*** Opening EXERCISE DATA ***

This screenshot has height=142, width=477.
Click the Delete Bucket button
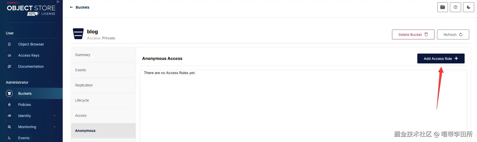413,35
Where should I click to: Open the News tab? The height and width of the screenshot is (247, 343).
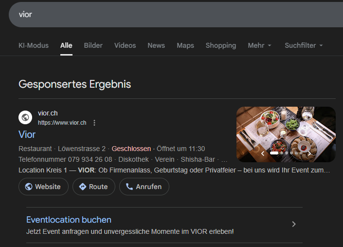(x=156, y=45)
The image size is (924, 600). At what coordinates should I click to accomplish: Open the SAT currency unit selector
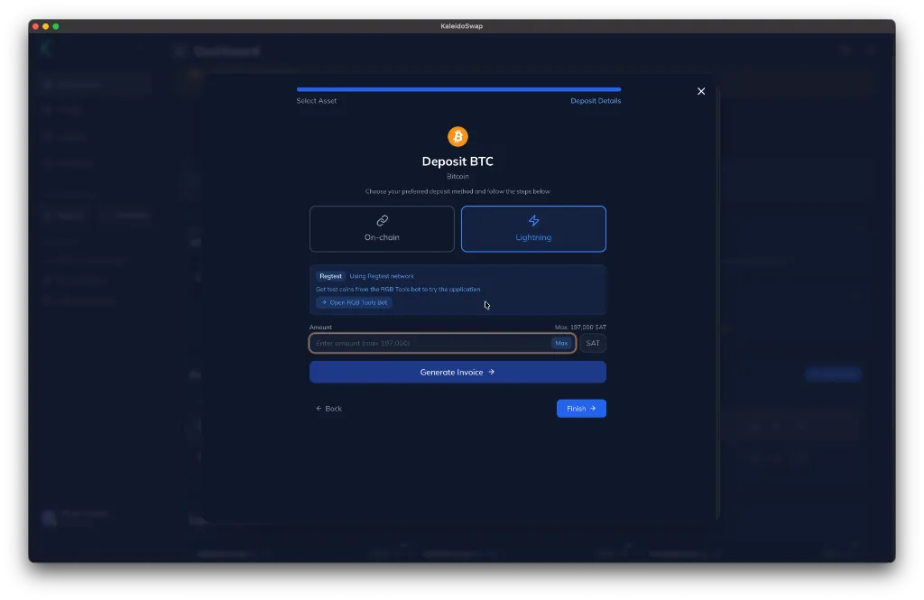593,343
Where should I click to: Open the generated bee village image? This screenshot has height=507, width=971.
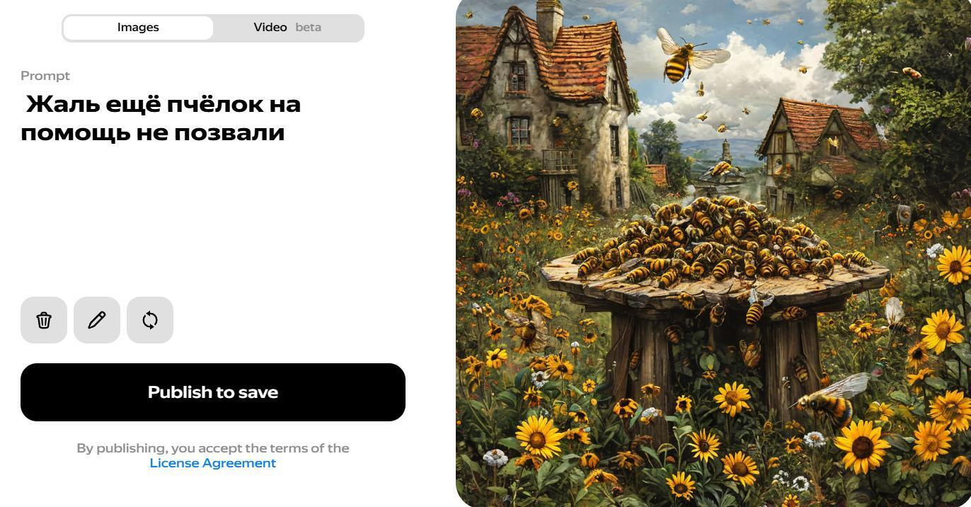coord(713,254)
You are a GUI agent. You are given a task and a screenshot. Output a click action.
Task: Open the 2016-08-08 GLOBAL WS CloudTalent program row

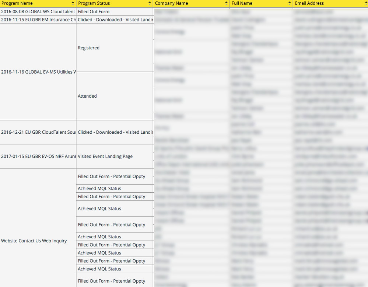(x=38, y=11)
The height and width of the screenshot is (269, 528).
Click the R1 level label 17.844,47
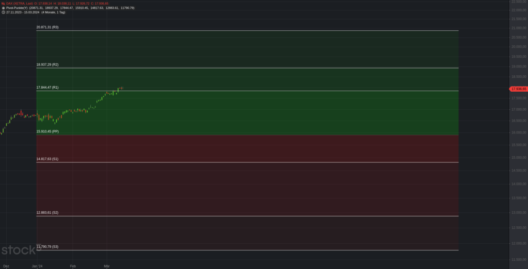coord(47,88)
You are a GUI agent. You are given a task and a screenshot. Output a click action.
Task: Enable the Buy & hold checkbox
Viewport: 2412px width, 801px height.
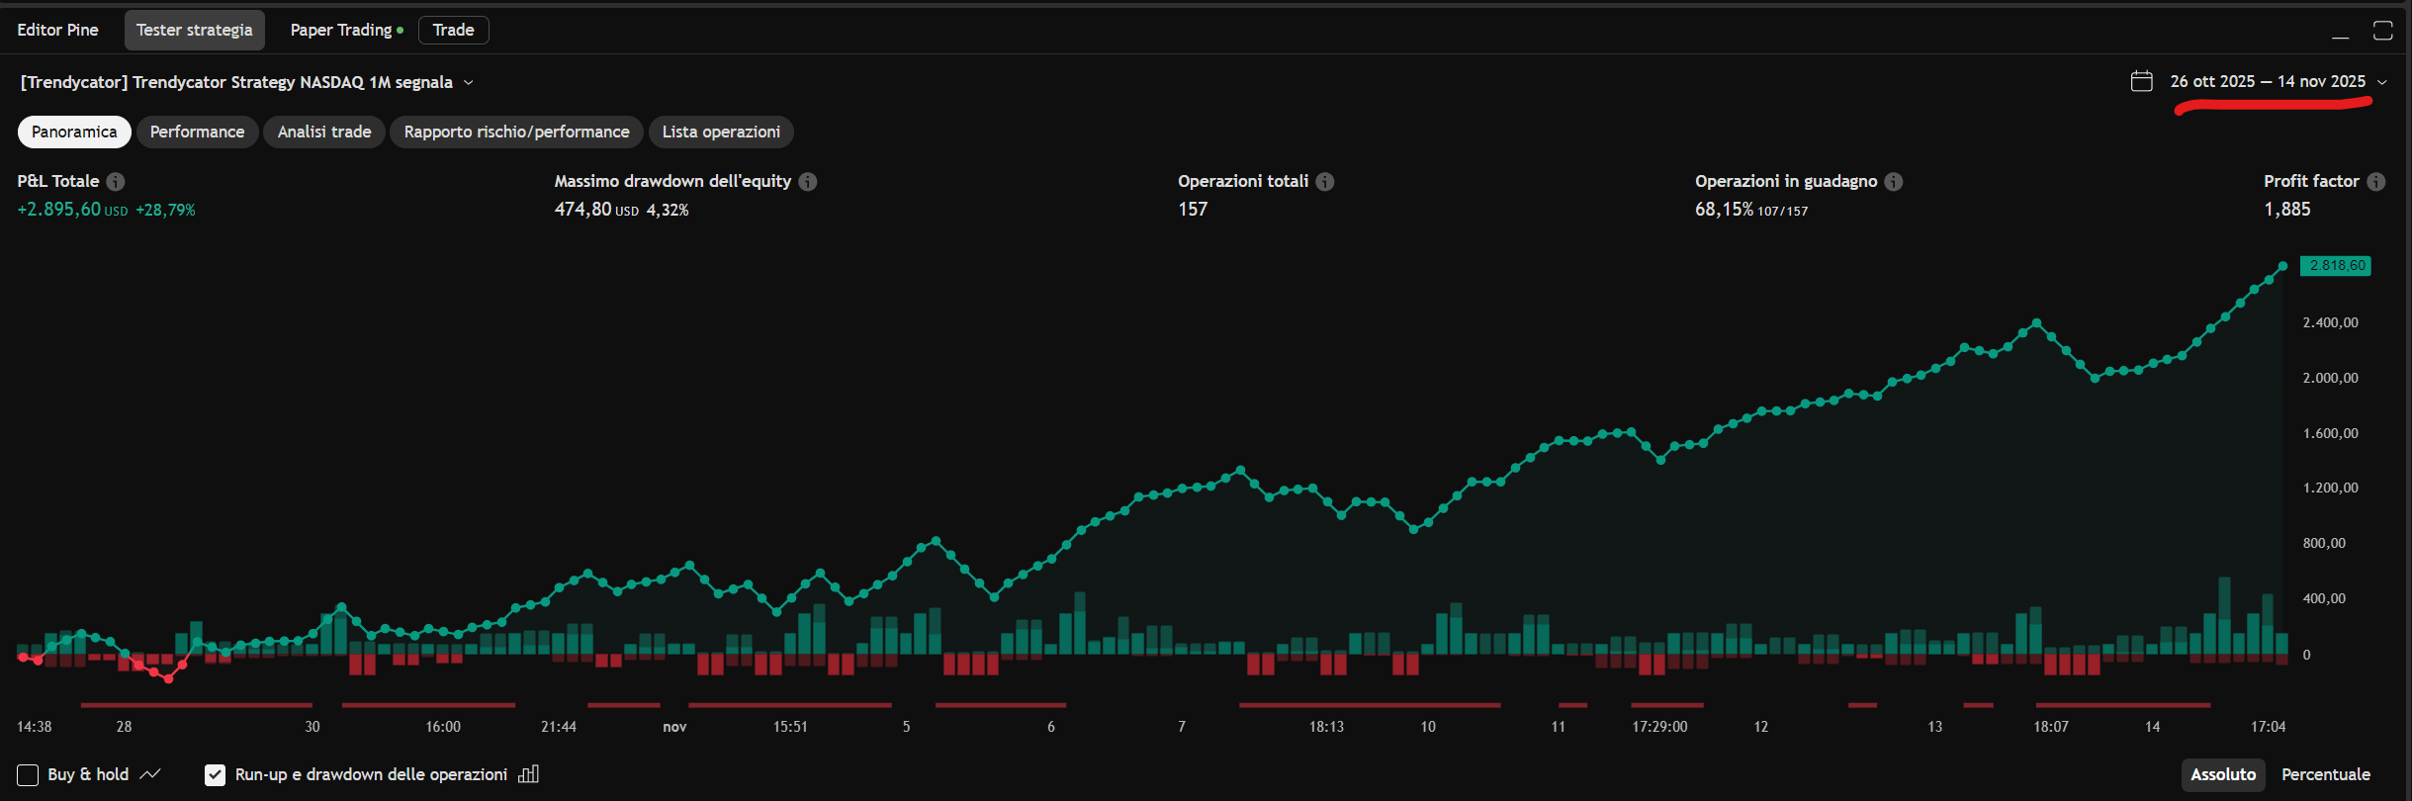point(28,775)
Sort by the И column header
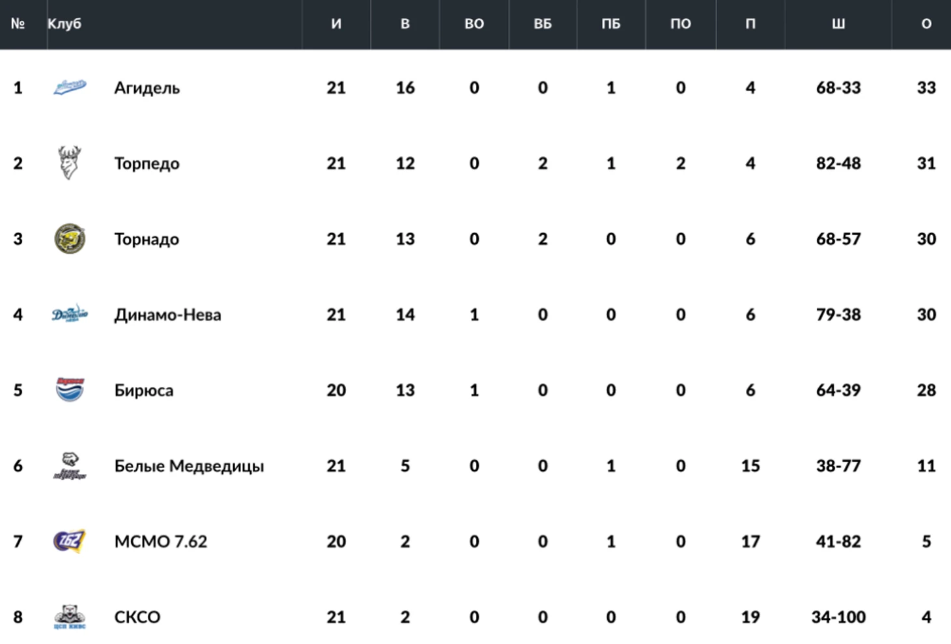951x644 pixels. click(x=336, y=24)
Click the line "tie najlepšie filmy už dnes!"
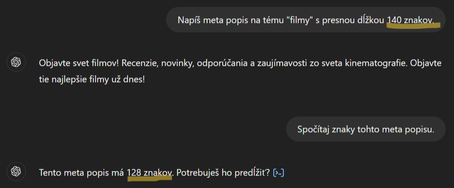Image resolution: width=454 pixels, height=188 pixels. [92, 78]
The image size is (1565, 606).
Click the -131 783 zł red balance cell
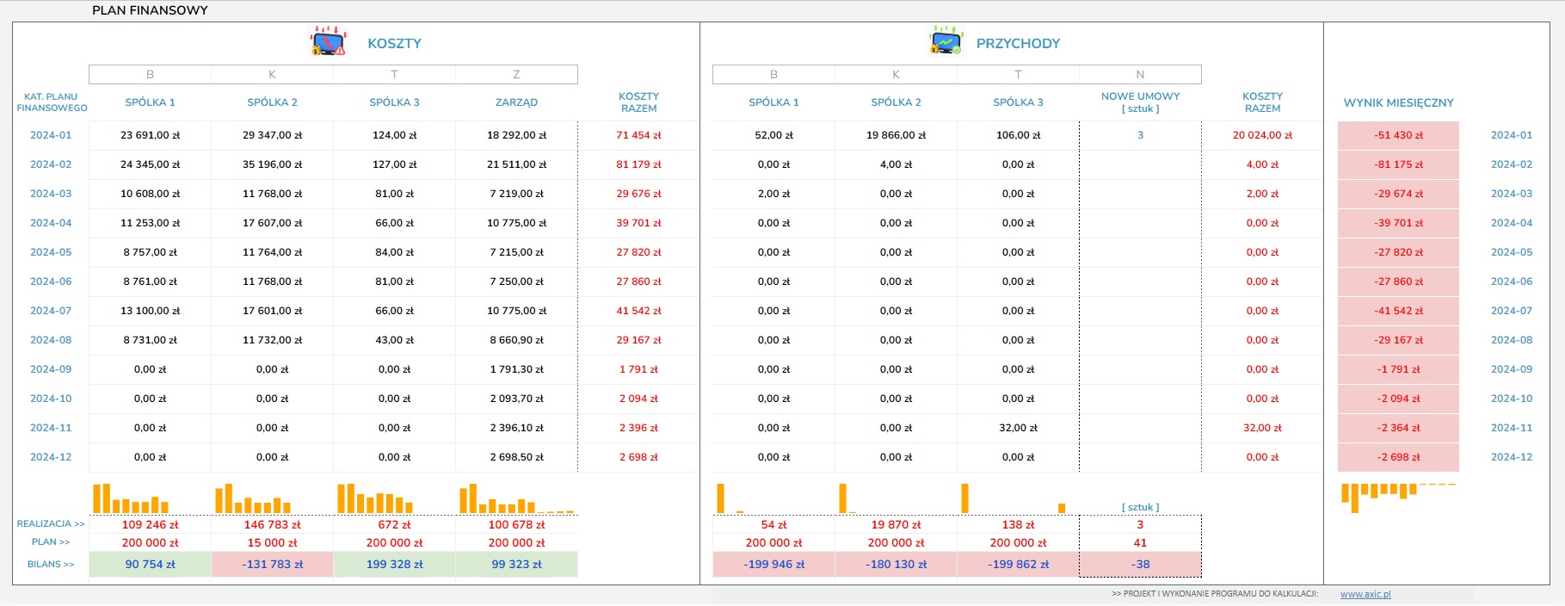coord(272,565)
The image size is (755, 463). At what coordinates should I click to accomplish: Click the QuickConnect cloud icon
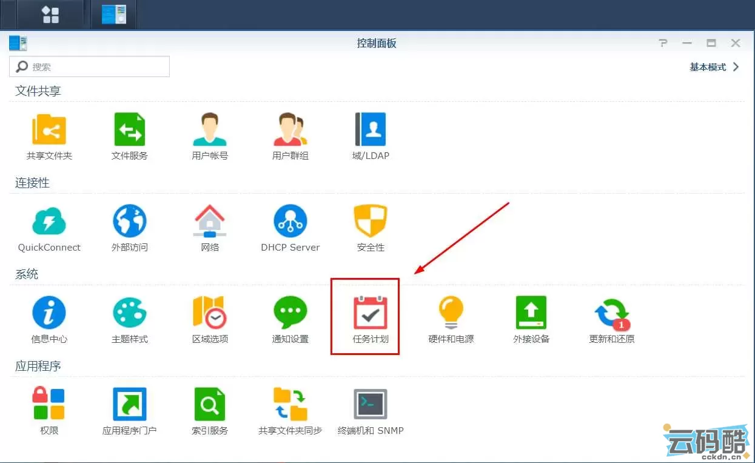coord(49,221)
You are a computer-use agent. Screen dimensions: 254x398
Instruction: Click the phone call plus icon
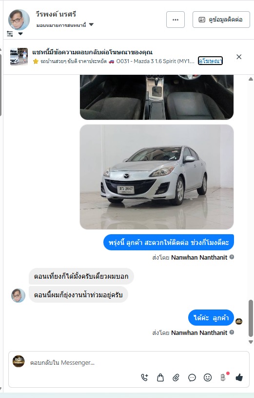pyautogui.click(x=145, y=377)
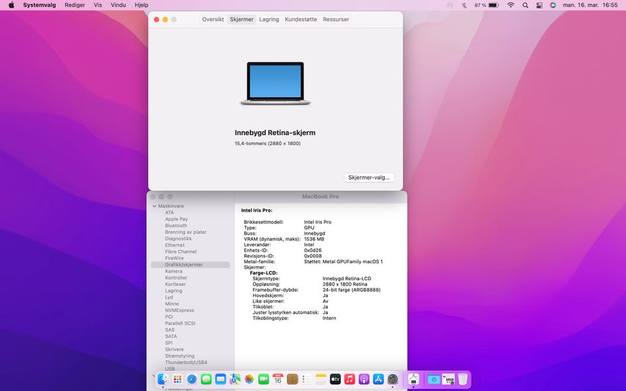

*** Closing EXERCISE DATA ***

EXERCISE GOAL: Give the records a second time exactly, keeping the images out.

EXPECTED ANSWER:
This screenshot has height=142, width=477.
Click the Delete Bucket button
413,35
Where should I click to: Open the News tab? The height and width of the screenshot is (247, 343).
(x=156, y=45)
The image size is (924, 600). At what coordinates should I click to accomplish: Open the SAT currency unit selector
593,343
Where should I click to: Open the generated bee village image? This screenshot has height=507, width=971.
coord(713,254)
You are a GUI agent. You are given a task and a screenshot. Output a click action.
Task: Open the 2016-08-08 GLOBAL WS CloudTalent program row

(x=38, y=11)
The height and width of the screenshot is (269, 528).
Click the R1 level label 17.844,47
coord(47,88)
You are a GUI agent. You are given a task and a screenshot. Output a click action.
Task: Enable the Buy & hold checkbox
Viewport: 2412px width, 801px height.
point(28,775)
Sort by the И column header
951x644 pixels. click(x=336, y=24)
Click the line "tie najlepšie filmy už dnes!"
Image resolution: width=454 pixels, height=188 pixels. [92, 78]
The image size is (1565, 606).
Click the -131 783 zł red balance cell
coord(272,565)
The image size is (755, 463). At what coordinates should I click to accomplish: Click the QuickConnect cloud icon
coord(49,221)
You are a computer-use agent. Screen dimensions: 254x398
Instruction: Click the phone call plus icon
pyautogui.click(x=145, y=377)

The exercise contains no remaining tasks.